Crônica #4 – O Velho no Telhado

Ontem, voltando do mercado, parei para descansar num banco quebrado de uma praça mal cuidada, e tão logo ergui a vista para o horizonte me alarmei. Um senhorzinho sem camisa, com mais de setenta anos, andava pelo telhado de casa, ia em direção ao pedreiro que, lá na outra ponta, removia telhas. O andar do velho ainda guardava parte da confiança de anos passados, mas ele ia cuidadoso, certamente menos ousado do que gostaria, e mesmo assim quase escorregou.

Eu pensei logo: “Cadê os filhos desse homem pra impedir uma barbaridade dessas? Se cair, já era!”.

E fiquei lá, tenso, esperando assistir a morte de um idoso.

O velhinho, contudo, se provou felino e chegou junto do pedreiro. Conversaram, apontaram aqui, mexeram lá… o velho começou a tirar telhas, queria acompanhar o serviço de perto. O pedreiro fazia aquela cara de gentil indiferença, certamente não achava que tantos cuidados extras fossem necessários para garantir o sucesso de um trabalho tão simples.

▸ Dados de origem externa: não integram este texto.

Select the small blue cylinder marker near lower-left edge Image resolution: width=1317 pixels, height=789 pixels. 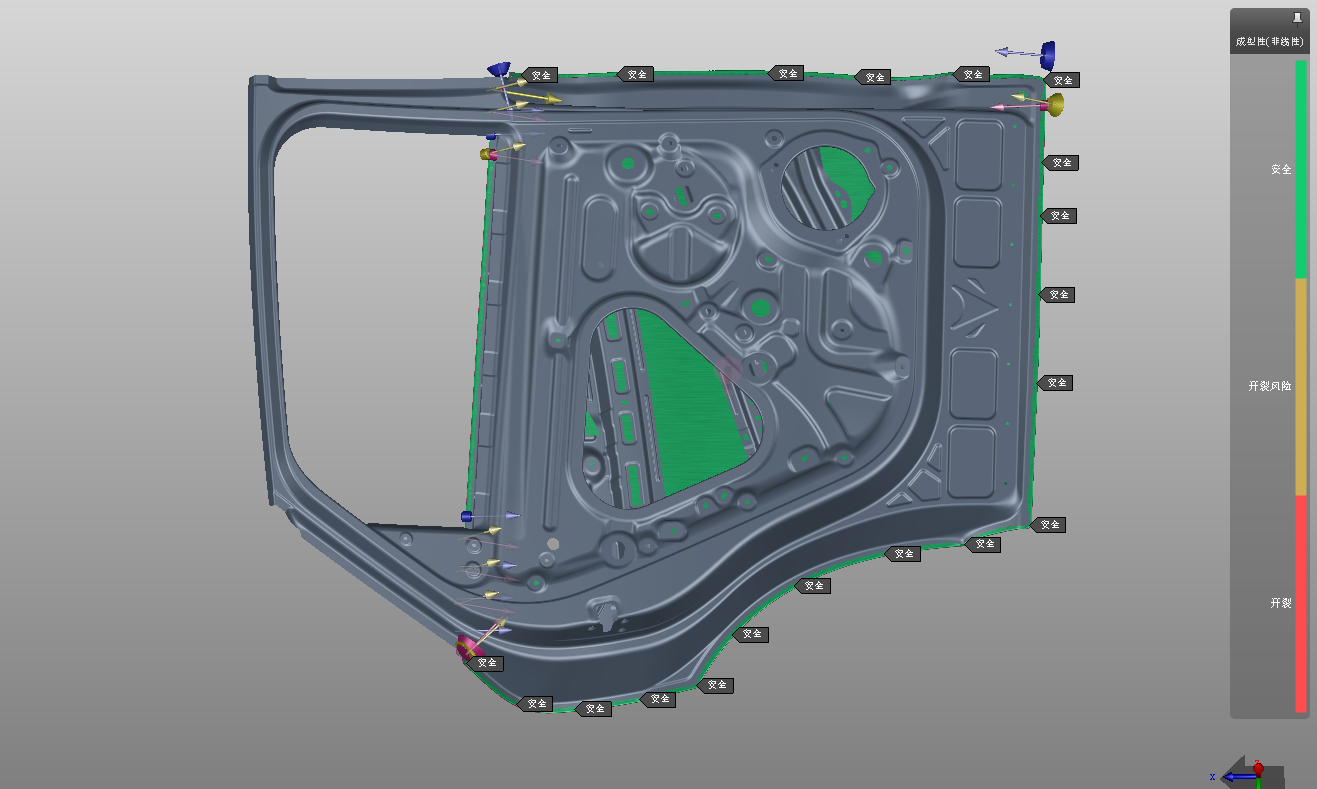pyautogui.click(x=466, y=516)
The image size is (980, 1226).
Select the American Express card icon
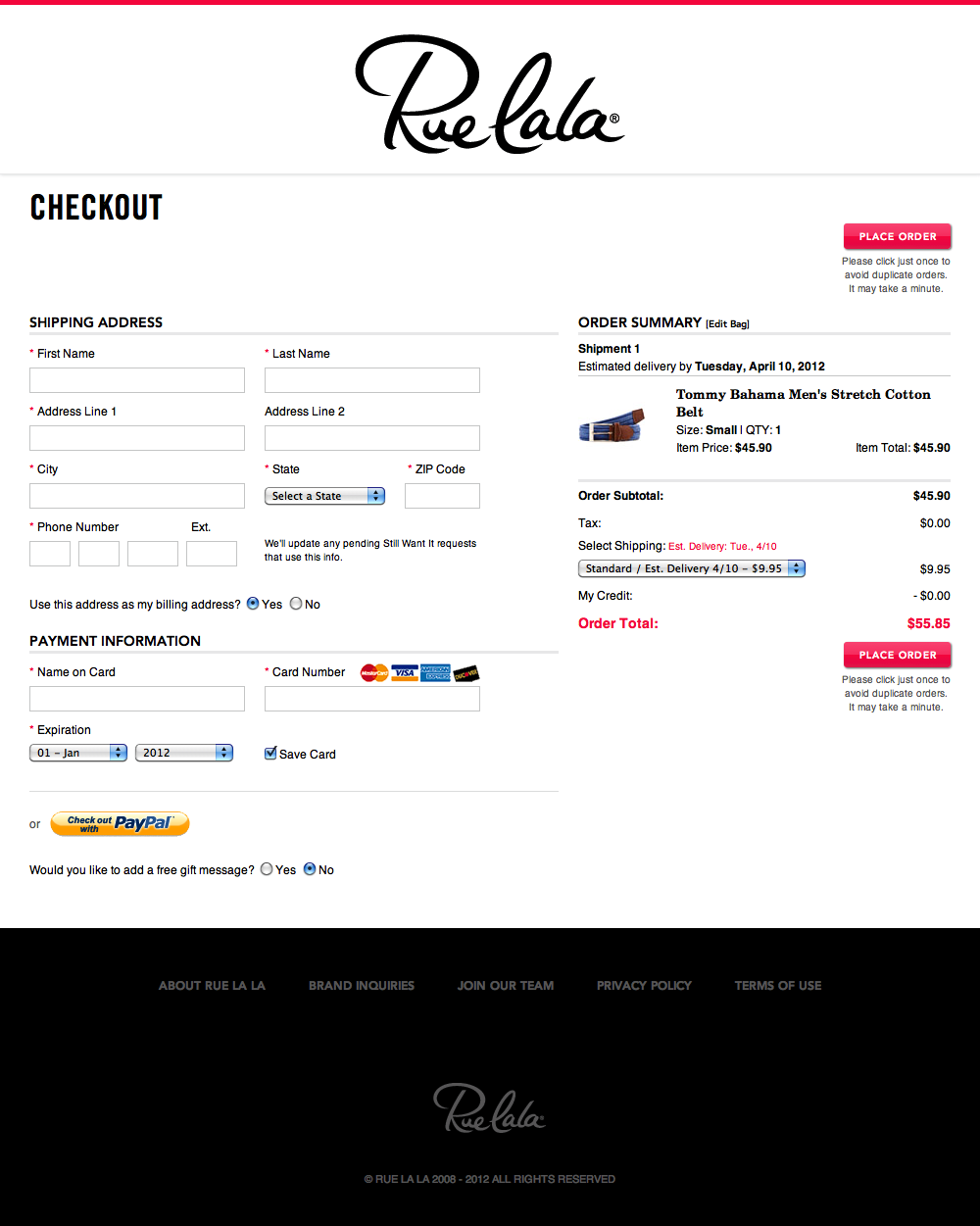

Passou por mim, então, uma bela bunda enfiada num cinto jeans e eu olhei bem. Quando voltei minha atenção para o velho, o homem estava deitado no telhado com os olhos a poucos centímetros da furadeira em pleno funcionamento.

“Esta porra é louca!”, pensei.

Mas depois outro sentimento foi se apoderando de mim: admiração. Aquele digno senhor, mesmo depois de tantas décadas, continuava atento às suas responsabilidades, qualquer aspecto da própria vida que podia tomar nas próprias mãos, tomava. A feitiçaria moderna que derruba tantos bons senhores, tantas generosas senhoras, convencendo-os de que são retardados quase imprestáveis, não tinha qualquer efeito naquele velho, e ele ganhou meu respeito.

Ele podia ter caído do telhado? Podia, mas se caísse, morreria como um homem cumpridor de seus deveres, como um ser humano admirável que não se havia curvado ao peso dos anos; como alguém que olharia para muitos de nós, jovens modernos, com decepção e triunfo acompanhados por caridade.

E eu ali descansando. Tomei vergonha na cara e levei ligeiro as compras pra casa, ladeira acima.